少し珍しいような気もします。彼はこと自分の思考を隠すことが、ええ、意外なことに得意でしたから。
「…………いいよ別に、言わなくても」
なんで、と聞いたのは俺の方なので、理不尽なことを口にしている自覚はありますが、俺にはその権利があると思うので。俺は最初に声をかけた時と同じ冷えた口調に戻り彼に何かを言われる前にと言葉を続けます。
「わかってるなら良いでしょ?お前に構ってる暇なんかないの。俺、人を待たせたくないんだけど。」
「なぁ神谷」
そうしている間に俺はすっかり帰り支度を終えていて、彼との会話を打ち切り梨本くんと待ち合わせをしている裏手の昇降口に向かおうとリュックサックを背負いました。
それなのに、彼は全くもってその意図を解していないようで、まだ俺に声をかけてくるのです。
「…………あのさ、お前人の話聞いて」
「お前、梨本と付き合ってんの」
こいつは本当に、一体突然、何を言い出すのでしょうか。
俺はもう何度目になるかもわからない「なんで」とか「どうして」とかの言葉を飲み込み、平静を保つよう心がけながら言葉を発していきます。彼を責め立てるような言葉を。
「そうだけど。それで、お前に何か不都合ある?」
彼の表情がまた曇ります。してやったりと思いました。
「……そうじゃなくて」
彼はそれでも、その曇った表情のままで言いました。
「そういうのじゃないんだ」
「なにそれ、どういう意味」
「……梨本は俺と違うから。」
「は……?当たり前でしょう」
「なぁ神谷。本当にわかってるのか?あいつを巻き込んでやるなよ。それは多分、間違ってる。」
口にした彼の表情にはもう翳りはなく、ただ真っ直ぐに俺を見ていました。
真摯な目付きが、俺が誤っていると言わんばかりの口ぶりが、なによりも自分の行いを忘れてこんな話をすることそのものが彼の何もかもが俺を苛立たせます。
だから俺は、俺は次の瞬間、自分でも驚く程俊敏に力任せに、彼の首へ手をかけていました。
「間違ってる!?何が!?間違ったのはお前でしょ?今更出てきて何様のつもり?何がしたいの何が言いたいの俺に未練でもあるの後悔してるとでも言うの?後悔しているから梨本くんに同じ轍を踏んで欲しくないとでも?それで先輩面してるつもり?ふざけんな!良い?俺たちは終わったの!!終わらせたのは、」
最後に触れた時よりも、少し太く青年らしくなったのだろう彼の首を、彼がいつもしてきたみたいに両手で包み込んでそのままぐっと力を込めました。
彼はまだ尚その真っ直ぐな目で、まるでこれを見越していたような覚悟を持っている顔でいて、俺はそれを見てふと言葉に詰まって。

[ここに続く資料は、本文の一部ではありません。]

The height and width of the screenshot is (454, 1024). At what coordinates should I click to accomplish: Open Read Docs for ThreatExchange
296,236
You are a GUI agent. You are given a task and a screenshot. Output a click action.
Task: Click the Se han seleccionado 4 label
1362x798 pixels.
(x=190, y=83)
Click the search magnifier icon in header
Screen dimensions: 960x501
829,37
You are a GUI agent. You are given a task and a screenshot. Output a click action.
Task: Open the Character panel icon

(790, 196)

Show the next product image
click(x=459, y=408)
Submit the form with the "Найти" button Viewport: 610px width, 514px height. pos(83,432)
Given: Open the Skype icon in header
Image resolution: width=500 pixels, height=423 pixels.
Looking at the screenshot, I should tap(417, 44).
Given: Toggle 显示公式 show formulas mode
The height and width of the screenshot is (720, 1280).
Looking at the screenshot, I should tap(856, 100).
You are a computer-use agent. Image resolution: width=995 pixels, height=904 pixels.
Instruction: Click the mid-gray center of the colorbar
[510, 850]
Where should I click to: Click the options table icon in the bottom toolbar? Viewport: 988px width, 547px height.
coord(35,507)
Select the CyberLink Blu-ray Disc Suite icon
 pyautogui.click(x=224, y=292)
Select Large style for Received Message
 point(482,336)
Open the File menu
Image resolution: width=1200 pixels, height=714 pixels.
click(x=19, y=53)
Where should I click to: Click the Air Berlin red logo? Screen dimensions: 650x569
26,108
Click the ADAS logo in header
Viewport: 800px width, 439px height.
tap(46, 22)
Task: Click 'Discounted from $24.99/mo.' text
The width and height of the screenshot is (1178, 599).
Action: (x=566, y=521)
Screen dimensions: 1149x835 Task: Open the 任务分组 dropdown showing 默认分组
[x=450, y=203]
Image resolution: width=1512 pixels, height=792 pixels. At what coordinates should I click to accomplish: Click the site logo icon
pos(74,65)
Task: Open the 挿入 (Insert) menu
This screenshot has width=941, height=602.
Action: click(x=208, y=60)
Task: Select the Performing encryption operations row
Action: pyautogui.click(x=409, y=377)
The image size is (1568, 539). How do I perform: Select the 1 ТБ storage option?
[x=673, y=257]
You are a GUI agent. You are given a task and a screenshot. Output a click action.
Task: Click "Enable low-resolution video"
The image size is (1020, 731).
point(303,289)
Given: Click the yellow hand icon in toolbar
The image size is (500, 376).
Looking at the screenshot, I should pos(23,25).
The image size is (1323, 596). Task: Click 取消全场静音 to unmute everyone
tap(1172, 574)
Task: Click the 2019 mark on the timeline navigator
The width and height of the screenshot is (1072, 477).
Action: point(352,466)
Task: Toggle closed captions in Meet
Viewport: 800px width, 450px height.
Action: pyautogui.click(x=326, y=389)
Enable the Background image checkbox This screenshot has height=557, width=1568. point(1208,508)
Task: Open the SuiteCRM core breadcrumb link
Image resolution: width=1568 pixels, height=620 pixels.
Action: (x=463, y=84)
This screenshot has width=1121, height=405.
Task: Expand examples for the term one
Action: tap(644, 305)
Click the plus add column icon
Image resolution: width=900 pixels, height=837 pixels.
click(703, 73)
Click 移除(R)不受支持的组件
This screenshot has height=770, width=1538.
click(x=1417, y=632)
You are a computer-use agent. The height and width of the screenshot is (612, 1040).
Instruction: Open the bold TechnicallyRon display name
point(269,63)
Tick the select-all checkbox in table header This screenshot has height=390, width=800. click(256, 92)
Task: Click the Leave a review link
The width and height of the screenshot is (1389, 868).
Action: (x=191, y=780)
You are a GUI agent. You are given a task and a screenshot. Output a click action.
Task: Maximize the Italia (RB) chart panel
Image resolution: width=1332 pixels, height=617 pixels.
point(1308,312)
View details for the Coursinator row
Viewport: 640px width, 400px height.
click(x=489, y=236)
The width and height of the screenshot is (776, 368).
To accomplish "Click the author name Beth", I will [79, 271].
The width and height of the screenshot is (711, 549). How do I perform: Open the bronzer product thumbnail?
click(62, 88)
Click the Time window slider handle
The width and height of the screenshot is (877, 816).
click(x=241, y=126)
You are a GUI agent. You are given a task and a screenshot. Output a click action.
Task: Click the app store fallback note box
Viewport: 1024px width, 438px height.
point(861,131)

そうしてぱっ、と手を離したあと取り落としたリュックサックと部活で使っている楽器のケースを手に持ち音楽室の扉へ向かいました。
背後で彼の咳き込む音が聞こえます。自業自得だと、そう思います。

「終わらせたのは、お前だよ。そうでしょう、神無」

俺は続きをそう吐き出すと音楽室を出て、これ以上何も考えないようにとしながら、それでもごちゃごちゃとした思考のまま、足早に昇降口へ向かいました。